[[ DATA SHOWN open ]]

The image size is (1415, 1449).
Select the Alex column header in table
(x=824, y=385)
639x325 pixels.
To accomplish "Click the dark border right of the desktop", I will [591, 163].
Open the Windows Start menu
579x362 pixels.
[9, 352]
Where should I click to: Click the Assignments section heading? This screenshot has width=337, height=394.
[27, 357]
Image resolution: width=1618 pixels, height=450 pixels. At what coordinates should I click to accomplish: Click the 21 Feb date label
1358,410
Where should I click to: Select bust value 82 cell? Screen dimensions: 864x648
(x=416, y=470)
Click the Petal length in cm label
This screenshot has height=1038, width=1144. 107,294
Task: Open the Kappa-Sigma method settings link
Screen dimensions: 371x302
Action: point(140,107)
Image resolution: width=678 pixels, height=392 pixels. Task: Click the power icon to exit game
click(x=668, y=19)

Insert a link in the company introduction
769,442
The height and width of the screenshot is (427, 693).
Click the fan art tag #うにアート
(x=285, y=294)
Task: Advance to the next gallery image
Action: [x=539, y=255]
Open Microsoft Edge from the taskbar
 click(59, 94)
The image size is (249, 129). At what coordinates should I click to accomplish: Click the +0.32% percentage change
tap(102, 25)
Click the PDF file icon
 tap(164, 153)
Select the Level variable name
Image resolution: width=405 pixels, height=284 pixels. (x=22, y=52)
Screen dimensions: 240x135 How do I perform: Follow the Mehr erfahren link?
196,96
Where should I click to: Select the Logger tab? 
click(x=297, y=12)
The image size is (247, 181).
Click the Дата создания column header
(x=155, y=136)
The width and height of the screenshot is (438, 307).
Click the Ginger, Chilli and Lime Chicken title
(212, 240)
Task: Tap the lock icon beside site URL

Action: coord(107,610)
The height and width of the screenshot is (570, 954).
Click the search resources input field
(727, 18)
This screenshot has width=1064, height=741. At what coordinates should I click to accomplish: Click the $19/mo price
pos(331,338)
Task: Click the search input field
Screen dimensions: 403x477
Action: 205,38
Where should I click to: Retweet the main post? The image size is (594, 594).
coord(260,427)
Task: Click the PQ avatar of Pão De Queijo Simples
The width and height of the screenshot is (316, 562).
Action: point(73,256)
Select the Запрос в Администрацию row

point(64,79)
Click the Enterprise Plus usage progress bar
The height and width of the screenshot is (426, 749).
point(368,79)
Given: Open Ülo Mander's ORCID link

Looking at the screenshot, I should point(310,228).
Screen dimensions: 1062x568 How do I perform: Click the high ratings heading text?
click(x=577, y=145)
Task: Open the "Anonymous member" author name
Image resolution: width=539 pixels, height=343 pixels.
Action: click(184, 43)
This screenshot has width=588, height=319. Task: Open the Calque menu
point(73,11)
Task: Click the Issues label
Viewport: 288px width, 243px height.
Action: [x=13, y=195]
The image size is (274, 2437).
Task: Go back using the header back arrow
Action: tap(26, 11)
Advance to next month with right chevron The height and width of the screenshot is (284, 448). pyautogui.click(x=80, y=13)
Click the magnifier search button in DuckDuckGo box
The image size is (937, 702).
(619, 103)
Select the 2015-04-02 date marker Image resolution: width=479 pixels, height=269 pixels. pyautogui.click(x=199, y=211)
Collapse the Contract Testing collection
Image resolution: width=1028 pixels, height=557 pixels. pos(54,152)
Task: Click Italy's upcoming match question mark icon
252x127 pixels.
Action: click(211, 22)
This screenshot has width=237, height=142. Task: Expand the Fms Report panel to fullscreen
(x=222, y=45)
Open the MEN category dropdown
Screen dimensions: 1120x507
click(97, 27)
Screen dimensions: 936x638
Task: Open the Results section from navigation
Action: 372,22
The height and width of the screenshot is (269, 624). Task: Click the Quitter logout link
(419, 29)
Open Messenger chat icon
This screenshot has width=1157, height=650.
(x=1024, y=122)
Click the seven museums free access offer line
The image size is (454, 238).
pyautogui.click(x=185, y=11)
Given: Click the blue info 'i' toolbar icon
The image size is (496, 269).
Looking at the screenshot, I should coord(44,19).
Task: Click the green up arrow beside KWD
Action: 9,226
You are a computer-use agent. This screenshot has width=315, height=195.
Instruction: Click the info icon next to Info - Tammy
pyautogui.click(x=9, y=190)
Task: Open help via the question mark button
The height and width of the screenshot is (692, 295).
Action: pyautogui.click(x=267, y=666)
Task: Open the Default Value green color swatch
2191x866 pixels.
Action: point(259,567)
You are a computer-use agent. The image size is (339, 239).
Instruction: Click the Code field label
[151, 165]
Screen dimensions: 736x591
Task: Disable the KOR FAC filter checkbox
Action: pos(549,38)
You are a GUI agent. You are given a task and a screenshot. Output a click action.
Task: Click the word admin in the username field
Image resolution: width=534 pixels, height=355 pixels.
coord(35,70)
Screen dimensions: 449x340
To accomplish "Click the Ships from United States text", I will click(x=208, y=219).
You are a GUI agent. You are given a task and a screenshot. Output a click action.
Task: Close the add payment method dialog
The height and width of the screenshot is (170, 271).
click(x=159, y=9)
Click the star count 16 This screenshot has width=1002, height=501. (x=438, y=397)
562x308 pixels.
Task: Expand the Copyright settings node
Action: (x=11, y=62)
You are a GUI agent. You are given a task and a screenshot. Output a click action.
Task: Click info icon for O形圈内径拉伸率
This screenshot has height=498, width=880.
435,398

[[ DATA SHOWN closed ]]

REQUIREMENT
Copy every line of the listing above exactly.

RESPONSE
The image size is (1415, 1449).
Select the Alex column header in table
(x=824, y=385)
639x325 pixels.
To accomplish "Click the dark border right of the desktop", I will [591, 163].
Open the Windows Start menu
579x362 pixels.
[9, 352]
Where should I click to: Click the Assignments section heading? This screenshot has width=337, height=394.
[27, 357]
Image resolution: width=1618 pixels, height=450 pixels. At what coordinates should I click to accomplish: Click the 21 Feb date label
1358,410
Where should I click to: Select bust value 82 cell? Screen dimensions: 864x648
(x=416, y=470)
Click the Petal length in cm label
This screenshot has height=1038, width=1144. 107,294
Task: Open the Kappa-Sigma method settings link
Screen dimensions: 371x302
Action: point(140,107)
Image resolution: width=678 pixels, height=392 pixels. Task: Click the power icon to exit game
click(x=668, y=19)

Insert a link in the company introduction
769,442
The height and width of the screenshot is (427, 693).
Click the fan art tag #うにアート
(x=285, y=294)
Task: Advance to the next gallery image
Action: [x=539, y=255]
Open Microsoft Edge from the taskbar
 click(59, 94)
The image size is (249, 129). At what coordinates should I click to accomplish: Click the +0.32% percentage change
tap(102, 25)
Click the PDF file icon
 tap(164, 153)
Select the Level variable name
Image resolution: width=405 pixels, height=284 pixels. (x=22, y=52)
Screen dimensions: 240x135 How do I perform: Follow the Mehr erfahren link?
196,96
Where should I click to: Select the Logger tab? 
click(x=297, y=12)
The image size is (247, 181).
Click the Дата создания column header
(x=155, y=136)
The width and height of the screenshot is (438, 307).
Click the Ginger, Chilli and Lime Chicken title
(212, 240)
Task: Tap the lock icon beside site URL

Action: coord(107,610)
The height and width of the screenshot is (570, 954).
Click the search resources input field
(727, 18)
This screenshot has width=1064, height=741. At what coordinates should I click to accomplish: Click the $19/mo price
pos(331,338)
Task: Click the search input field
Screen dimensions: 403x477
Action: 205,38
Where should I click to: Retweet the main post? The image size is (594, 594).
coord(260,427)
Task: Click the PQ avatar of Pão De Queijo Simples
The width and height of the screenshot is (316, 562).
Action: point(73,256)
Select the Запрос в Администрацию row

point(64,79)
Click the Enterprise Plus usage progress bar
The height and width of the screenshot is (426, 749).
point(368,79)
Given: Open Ülo Mander's ORCID link

Looking at the screenshot, I should point(310,228).
Screen dimensions: 1062x568 How do I perform: Click the high ratings heading text?
click(x=577, y=145)
Task: Open the "Anonymous member" author name
Image resolution: width=539 pixels, height=343 pixels.
Action: click(184, 43)
This screenshot has width=588, height=319. Task: Open the Calque menu
point(73,11)
Task: Click the Issues label
Viewport: 288px width, 243px height.
Action: [x=13, y=195]
The image size is (274, 2437).
Task: Go back using the header back arrow
Action: tap(26, 11)
Advance to next month with right chevron The height and width of the screenshot is (284, 448). pyautogui.click(x=80, y=13)
Click the magnifier search button in DuckDuckGo box
The image size is (937, 702).
(619, 103)
Select the 2015-04-02 date marker Image resolution: width=479 pixels, height=269 pixels. pyautogui.click(x=199, y=211)
Collapse the Contract Testing collection
Image resolution: width=1028 pixels, height=557 pixels. pos(54,152)
Task: Click Italy's upcoming match question mark icon
252x127 pixels.
Action: click(211, 22)
This screenshot has width=237, height=142. Task: Expand the Fms Report panel to fullscreen
(x=222, y=45)
Open the MEN category dropdown
Screen dimensions: 1120x507
click(97, 27)
Screen dimensions: 936x638
Task: Open the Results section from navigation
Action: 372,22
The height and width of the screenshot is (269, 624). Task: Click the Quitter logout link
(419, 29)
Open Messenger chat icon
This screenshot has width=1157, height=650.
(x=1024, y=122)
Click the seven museums free access offer line
The image size is (454, 238).
pyautogui.click(x=185, y=11)
Given: Click the blue info 'i' toolbar icon
The image size is (496, 269).
Looking at the screenshot, I should coord(44,19).
Task: Click the green up arrow beside KWD
Action: 9,226
You are a computer-use agent. This screenshot has width=315, height=195.
Instruction: Click the info icon next to Info - Tammy
pyautogui.click(x=9, y=190)
Task: Open help via the question mark button
The height and width of the screenshot is (692, 295).
Action: pyautogui.click(x=267, y=666)
Task: Open the Default Value green color swatch
2191x866 pixels.
Action: point(259,567)
You are a computer-use agent. The image size is (339, 239).
Instruction: Click the Code field label
[151, 165]
Screen dimensions: 736x591
Task: Disable the KOR FAC filter checkbox
Action: pos(549,38)
You are a GUI agent. You are given a task and a screenshot. Output a click action.
Task: Click the word admin in the username field
Image resolution: width=534 pixels, height=355 pixels.
coord(35,70)
Screen dimensions: 449x340
To accomplish "Click the Ships from United States text", I will click(x=208, y=219).
You are a GUI agent. You are given a task and a screenshot. Output a click action.
Task: Close the add payment method dialog
The height and width of the screenshot is (170, 271).
click(x=159, y=9)
Click the star count 16 This screenshot has width=1002, height=501. (x=438, y=397)
562x308 pixels.
Task: Expand the Copyright settings node
Action: (x=11, y=62)
You are a GUI agent. You are given a task and a screenshot. Output a click action.
Task: Click info icon for O形圈内径拉伸率
This screenshot has height=498, width=880.
435,398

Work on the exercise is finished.